A pandemia também levou a que o ex-astronauta colaborasse na realização, uma vez que Ben Travers, criador e realizador da série, teve de acompanhar quase inteiramente a missão a partir de casa. "Não consegui filmar nada no espaço devido às limitações da pandemia global, mas felizmente o Chris tornou-se realizador e foi muito generoso ao manter-se em contacto comigo para as filmagens das vários áreas da Estação Espacial Internacional", salienta o documentarista.
Enquanto a humanidade atravessou um "momento de grande discórdia que mostrou como éramos vulneráveis", Travers tentou encontrar sinais de esperança numa série "que mostra um grupo de pessoas que se une para fazer algo extraordinário: viajar para o universo com ambição, espírito de sacrifício e sentido de responsabilidade pessoal".
O norte-americano confessa-se lisonjeado por "ter estado em contacto com essa equipa e acompanhado o seu progresso enquanto tudo o resto estava tão desesperado e miserável". E revela-se orgulhoso pela mudança temática no seu percurso documental.
"Fiz muitos documentários sobre desporto, que seguiram a temporada de uma equipa e a sua rotina.

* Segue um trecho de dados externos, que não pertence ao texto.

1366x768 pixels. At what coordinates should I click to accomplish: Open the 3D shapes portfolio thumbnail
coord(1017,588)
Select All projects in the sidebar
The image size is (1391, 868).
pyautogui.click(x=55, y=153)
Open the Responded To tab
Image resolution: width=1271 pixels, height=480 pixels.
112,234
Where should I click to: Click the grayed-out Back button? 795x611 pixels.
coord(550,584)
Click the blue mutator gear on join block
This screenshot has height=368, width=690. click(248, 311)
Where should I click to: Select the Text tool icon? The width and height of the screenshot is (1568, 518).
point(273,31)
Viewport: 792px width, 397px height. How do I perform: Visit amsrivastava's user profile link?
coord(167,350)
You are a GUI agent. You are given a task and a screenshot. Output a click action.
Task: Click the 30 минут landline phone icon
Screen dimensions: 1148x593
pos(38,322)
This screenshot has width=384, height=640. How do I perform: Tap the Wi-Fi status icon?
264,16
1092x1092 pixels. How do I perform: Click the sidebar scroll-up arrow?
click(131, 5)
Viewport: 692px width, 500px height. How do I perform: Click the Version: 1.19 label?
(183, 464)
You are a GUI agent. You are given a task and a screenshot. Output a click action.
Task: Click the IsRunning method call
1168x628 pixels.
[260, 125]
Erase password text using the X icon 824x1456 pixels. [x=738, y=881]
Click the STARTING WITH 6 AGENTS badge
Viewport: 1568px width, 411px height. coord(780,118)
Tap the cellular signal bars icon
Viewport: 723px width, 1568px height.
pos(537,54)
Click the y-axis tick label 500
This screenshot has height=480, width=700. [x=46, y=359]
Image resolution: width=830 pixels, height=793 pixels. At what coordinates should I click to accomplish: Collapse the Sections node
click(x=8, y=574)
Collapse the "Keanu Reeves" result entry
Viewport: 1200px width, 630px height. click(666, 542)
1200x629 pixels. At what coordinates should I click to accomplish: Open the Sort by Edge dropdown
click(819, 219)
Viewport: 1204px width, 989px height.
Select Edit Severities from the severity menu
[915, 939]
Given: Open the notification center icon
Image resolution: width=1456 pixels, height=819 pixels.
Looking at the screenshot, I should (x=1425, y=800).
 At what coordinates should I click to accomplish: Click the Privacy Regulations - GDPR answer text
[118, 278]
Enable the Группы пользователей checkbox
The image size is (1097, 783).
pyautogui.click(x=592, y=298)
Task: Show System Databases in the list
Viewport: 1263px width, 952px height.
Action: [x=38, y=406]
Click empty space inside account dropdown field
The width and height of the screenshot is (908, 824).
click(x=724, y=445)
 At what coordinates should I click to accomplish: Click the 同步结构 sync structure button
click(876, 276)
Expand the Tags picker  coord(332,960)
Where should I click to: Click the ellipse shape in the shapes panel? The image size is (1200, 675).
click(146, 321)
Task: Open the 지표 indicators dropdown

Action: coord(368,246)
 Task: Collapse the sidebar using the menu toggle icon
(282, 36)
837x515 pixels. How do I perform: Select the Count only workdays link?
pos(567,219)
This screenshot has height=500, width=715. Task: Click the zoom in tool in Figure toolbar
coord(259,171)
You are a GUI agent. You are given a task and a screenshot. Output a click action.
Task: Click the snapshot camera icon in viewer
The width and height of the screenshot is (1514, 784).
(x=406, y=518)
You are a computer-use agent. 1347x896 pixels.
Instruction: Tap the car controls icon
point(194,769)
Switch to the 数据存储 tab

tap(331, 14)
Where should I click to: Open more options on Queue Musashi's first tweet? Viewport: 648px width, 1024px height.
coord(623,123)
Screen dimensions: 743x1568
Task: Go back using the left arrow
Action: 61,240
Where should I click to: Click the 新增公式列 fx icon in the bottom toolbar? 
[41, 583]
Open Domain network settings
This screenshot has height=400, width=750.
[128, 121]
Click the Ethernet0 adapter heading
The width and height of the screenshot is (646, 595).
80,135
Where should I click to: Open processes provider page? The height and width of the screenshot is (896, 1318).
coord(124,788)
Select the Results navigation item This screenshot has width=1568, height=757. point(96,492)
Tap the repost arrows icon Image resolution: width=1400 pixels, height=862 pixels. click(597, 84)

É uma forma de contar uma história que funciona muito bem com esse tema, mas quis explorá-la noutro âmbito", assinala.
"Há muitos documentários científicos e sou obcecado por eles, vejo-os todos, mas tendem a ser muito técnicos e expositivos. Aqui pretendi contar a história de uma missão a partir de uma dinâmica de equipa, dando mais atenção à componente dramática entre os seus elementos. E nunca tinha visto essa abordagem num documentário sobre o espaço", sublinha.
"Acompanhar uma equipa inacreditavelmente diversa, e de áreas de especialização distintas, que se junta para ir para o espaço é incrível e foi um privilégio ter sido o primeiro a contar uma história assim", complementa. "Espero que a série capte essa sensação de maravilhamento ao dar a ver um momento incrível".
Chris Cassidy também partilha da sensação de maravilhamento, mas confessa que seria ainda maior caso pudesse concretizar um sonho antigo. "Andar na Lua. Não há nada que gostasse mais de fazer. Mas vai demorar alguns anos até ser possível e sei que não poderia ir na primeira ou segunda missão", esclarece. "Ajudar a encontrar respostas, apanhar uma pedra, atirar uma bola de golfe, caminhar... Faria o que quer que fosse preciso". Talvez venha a ser uma missão a explorar noutra série documental, num futuro não muito distante... Por agora, fica o relato de "Entre as Estrelas" para quem quiser subir aos céus sem ter de sair de casa.